Die Bevorzugung der Straße durch die Politik ist mehr als offensichtlich. Während das Straßennetz seit Jahrzehnten beständig wächst, rottet das europäische Schienennetz vor sich hin. Bilanz der letzten 15 Jahre: EU-weit sank der Anteil der Eisenbahn am Güterverkehr von 18 Prozent (1990) auf 12 Prozent (2005), Lkw transportieren dafür 75 Prozent statt 69 Prozent. In den neuen osteuropäischen Mitgliedsländern, in denen jahrelang der Warenverkehr hauptsächlich auf der Schiene stattfand, vollzieht sich diese Entwicklung sogar noch drastischer.
Obwohl der Schienengüterverkehr langsam wieder wächst, bleiben Lkw das bevorzugte Verkehrsmittel. Mit allen negativen Konsequenzen: Im Vergleich mit Bahn und Binnenschiff produziert der Lkw-Verkehr deutlich mehr schädliches Kohlendioxid (CO2). Dazu kommen Feinstaub, Lärm und Naturzerstörung.

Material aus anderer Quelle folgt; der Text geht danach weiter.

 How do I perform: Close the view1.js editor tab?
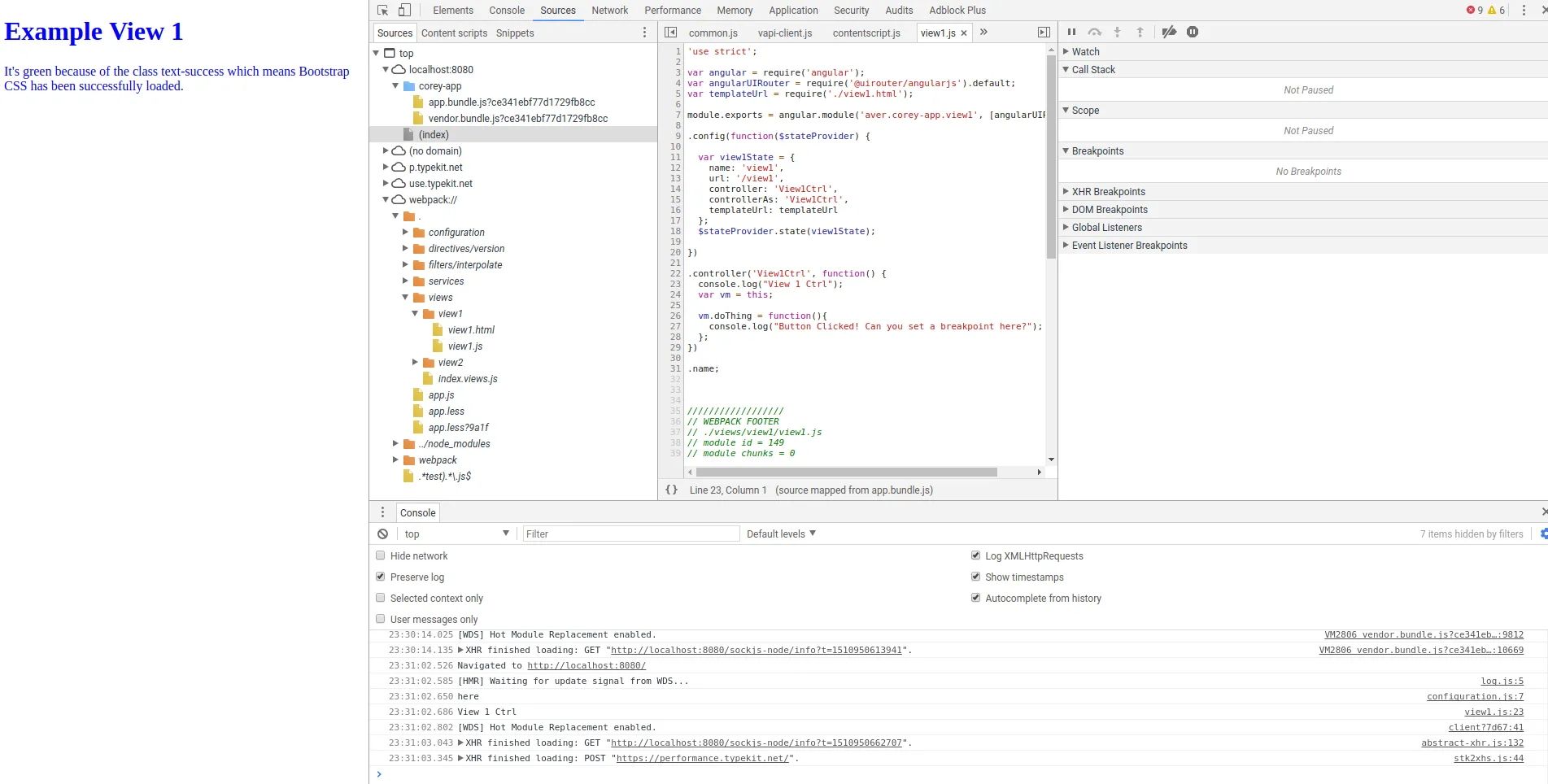[x=964, y=33]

Die Einführung so genannter „Monster-Trucks“ oder „Giga-Liner“ würde diese Probleme noch verschärfen. Diese Lkw sind deutlich schwerer und größer als die bisher üblichen Fahrzeuge (Gesamtgewicht von 60 Tonnen statt bisher 40, Länge von 25,25 Meter statt bisher 18,75 Meter). Das Argument, mit diesen Fahrzeugen lasse sich die gleiche Tonnage mit weniger Fahrten befördern und entlaste damit die Straßen, ist schlichter Unsinn.